A compound type can also be specified as a list of tuples:

# Creating a structured array : the list-of-tuple method

data1 = np.zeros(4, dtype=[('name', 'U20'), ('cyl', 'i4'), ('mpg', 'f8')])
data1['name'] =  ['Honda Civic', 'Toyota Corolla', 'Ferrari Dino', 'Lincoln Continental']
data1['cyl'] =  [4, 4, 6, 8]
data1['mpg'] = [30.4, 33.9, 19.7, 10.4]
print(data1)

## This generate a same result
[('Honda Civic', 4, 30.4) ('Toyota Corolla', 4, 33.9)
 ('Ferrari Dino', 6, 19.7) ('Lincoln Continental', 8, 10.4)]

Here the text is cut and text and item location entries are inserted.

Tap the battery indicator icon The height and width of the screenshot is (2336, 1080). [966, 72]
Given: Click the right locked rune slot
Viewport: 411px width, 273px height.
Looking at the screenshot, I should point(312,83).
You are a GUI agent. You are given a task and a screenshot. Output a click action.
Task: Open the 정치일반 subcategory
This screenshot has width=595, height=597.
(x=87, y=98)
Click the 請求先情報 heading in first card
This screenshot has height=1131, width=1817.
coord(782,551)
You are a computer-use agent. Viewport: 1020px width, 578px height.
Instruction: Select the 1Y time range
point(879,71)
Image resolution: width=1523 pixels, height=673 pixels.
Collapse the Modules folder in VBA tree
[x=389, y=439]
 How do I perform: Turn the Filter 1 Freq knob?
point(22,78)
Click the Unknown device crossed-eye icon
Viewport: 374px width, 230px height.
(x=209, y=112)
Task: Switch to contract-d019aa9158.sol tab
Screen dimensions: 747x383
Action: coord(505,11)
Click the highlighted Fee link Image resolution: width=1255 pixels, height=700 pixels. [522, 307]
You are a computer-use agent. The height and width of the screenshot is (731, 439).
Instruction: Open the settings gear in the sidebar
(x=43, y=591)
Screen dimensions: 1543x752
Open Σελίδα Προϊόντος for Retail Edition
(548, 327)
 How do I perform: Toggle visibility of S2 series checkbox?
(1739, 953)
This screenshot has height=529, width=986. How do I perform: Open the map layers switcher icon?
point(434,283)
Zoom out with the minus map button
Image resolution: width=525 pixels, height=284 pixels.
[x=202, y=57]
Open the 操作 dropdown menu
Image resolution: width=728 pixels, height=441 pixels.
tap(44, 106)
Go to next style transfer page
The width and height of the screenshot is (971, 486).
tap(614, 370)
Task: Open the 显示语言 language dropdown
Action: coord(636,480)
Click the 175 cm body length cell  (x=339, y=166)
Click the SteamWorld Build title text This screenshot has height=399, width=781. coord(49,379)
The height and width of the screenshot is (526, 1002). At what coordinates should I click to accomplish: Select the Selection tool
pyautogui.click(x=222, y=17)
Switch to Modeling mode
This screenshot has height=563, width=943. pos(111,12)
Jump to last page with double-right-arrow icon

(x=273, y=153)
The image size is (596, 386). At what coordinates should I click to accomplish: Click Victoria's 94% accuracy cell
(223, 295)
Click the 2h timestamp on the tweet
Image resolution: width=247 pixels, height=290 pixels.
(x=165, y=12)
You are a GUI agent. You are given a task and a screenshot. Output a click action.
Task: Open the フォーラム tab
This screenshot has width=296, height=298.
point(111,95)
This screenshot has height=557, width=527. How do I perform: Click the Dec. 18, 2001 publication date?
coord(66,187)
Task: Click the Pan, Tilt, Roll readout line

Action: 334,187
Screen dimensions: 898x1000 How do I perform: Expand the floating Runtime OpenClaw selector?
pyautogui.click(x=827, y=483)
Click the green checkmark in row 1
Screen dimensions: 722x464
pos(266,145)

4.2.3.2. Refer to values in structured arrays

# By name: get all names

data['name']
array(['Honda Civic', 'Toyota Corolla', 'Ferrari Dino',
       'Lincoln Continental'], dtype='<U20')
# By index: get first row of data 

data[0]
('Honda Civic', 4, 30.4)
# By index and name: get the name from the last row 

data[-1]['name']
'Lincoln Continental'
# Using Boolean masking to filter the data on age 

data[data['cyl'] < 5]['name']
array(['Honda Civic', 'Toyota Corolla'], dtype='<U20')

4.2.3.3. record arrays

NumPy also provides the np.recarray class
The only difference is that, fields can be accessed as attributes rather than dictionary keys

# Previously we access cyl by dictionary keys:
data['cyl']
array([4, 4, 6, 8], dtype=int32)
# View the data as record array:

data = data.view(np.recarray)
data.cyl
array([4, 4, 6, 8], dtype=int32)

4.2.3.4. Let’s move onto Pandas!

Pandas provides a DataFrame object, which is a structure built on NumPy arrays
that offers a variety of useful data manipulation functionality
similar to what we’ve shown here, as well as much, much more.